▸ Exercise goal
Decide whether each statement agrees with the k-nearest-neighbor transcript, answering yes or no and quoting the words of the transcript that decide it: (a) When four neighbors are considered, three of them belong to a different category. (b) The parameter k can be chosen without testing it on data. (c) Cross validation splits the training data into three parts.

▸ Given text
****************

So according to this approach, you work on finding the neighbors.

Now, let's first think of a special case of finding just one neighbor,

the closest neighbor.

14:53

Now in this case, let's assume the closest neighbor is the box filled with diamonds.

And so then we're going to say, well, since this is in this

object that is in category of diamonds, let's say.

Then we're going to say, well,

we're going to assign the same category to our text object.

But let's also look at another possibility of finding a larger neighborhood,

so let's think about the four neighbors.

15:26

In this case, we're going to include a lot of other solid field boxes in red or

pink, right?

So in this case now, we're going to notice that among the four neighbors,

there are three neighbors in a different category.

So if we take a vote,

then we'll conclude the object is actually of a different category.

So this both illustrates how can nearest neighbor works and

also it illustrates some potential problems of this classifier.

Basically, the results might depend on the K and indeed,

k's an important parameter to optimize.

Now, you can intuitively imagine if we have a lot of neighbors

around this object, and then we'd be okay because we have

a lot of neighbors who will help us decide the categories.

But if we have only a few, then the decision may not be reliable.

So on the one hand, we want to find more neighbor, right?

And then we have more votes.

But on the other hand, as we try to find more neighbors we actually could risk

on getting neighbors that are not really similar to this instance.

They might actually be far away as you try to get more neighbors.

So although you get more neighbors but those neighbors aren't necessarily so

helpful because they are not very similar to the object.

So the parameter still has to be set empirically.

And typically, you can optimize such a parameter by using cross validation.

Basically, you're going to separate your training data into two parts and

then you're going to use one part to actually help you choose

the parameter k here or some other parameters in other class files.

And then you're going to assume this number that works well on your

training that will be actually be the best for your future data.

17:23

So as I mentioned,

K-NN can be actually regarded as estimate of conditional problem within y given x

an that's why we put this in the category of discriminative approaches.

So the key assumption that we made in this approach is that the distribution

of the label given the document probability a category given for

example probability of theta i given document d is locally smooth.

And that just means we're going to assume that this probability is the same for

all the documents in these region R here.

And suppose we draw a neighborhood and we're going to assume in this neighborhood

since the data instances are very similar we're going to assume that

the conditional distribution of the label given the data will be roughly the same.

If these are very different then we're going to assume that

the probability of c doc given d would be also similar.

So that's a very key assumption.

And that's actually important assumption

that would allow us to do a lot of machinery.

But in reality,

whether this is true of course, would depend on how we define similarity.

Because neighborhood is largely determined by our similarity function.

****************

▸ Supplied data
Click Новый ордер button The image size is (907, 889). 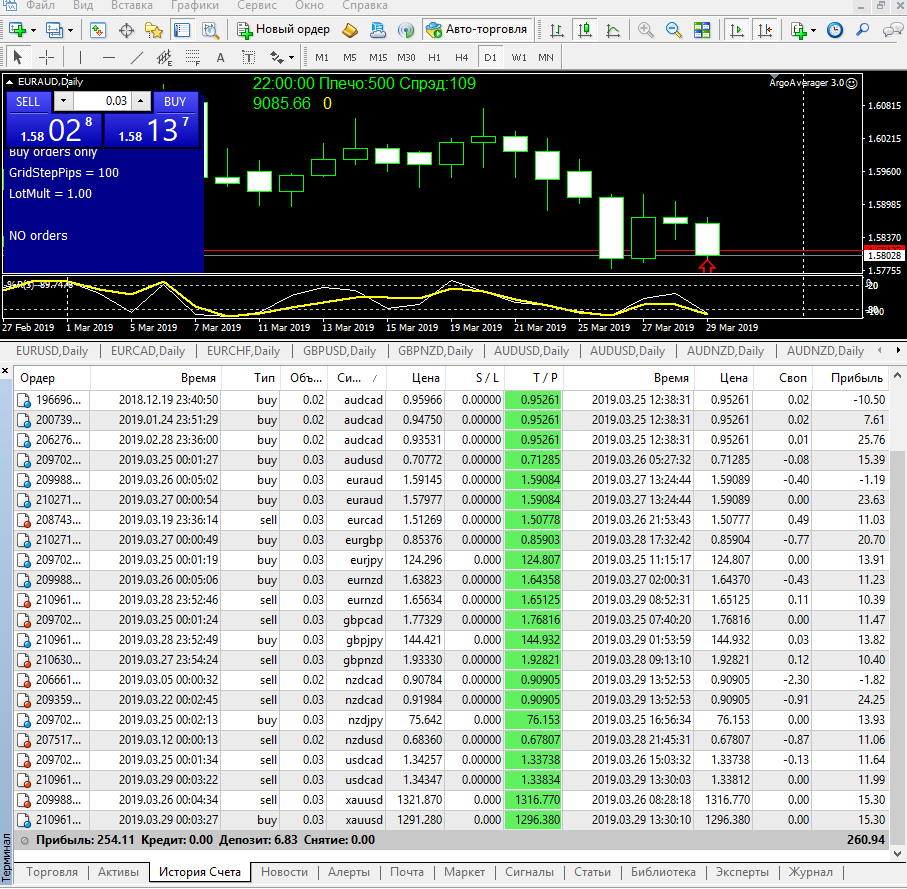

****************

▸ Written solution
(a) Yes: "there are three neighbors in a different category."
(b) No: "So the parameter still has to be set empirically."
(c) No: "you're going to separate your training data into two parts"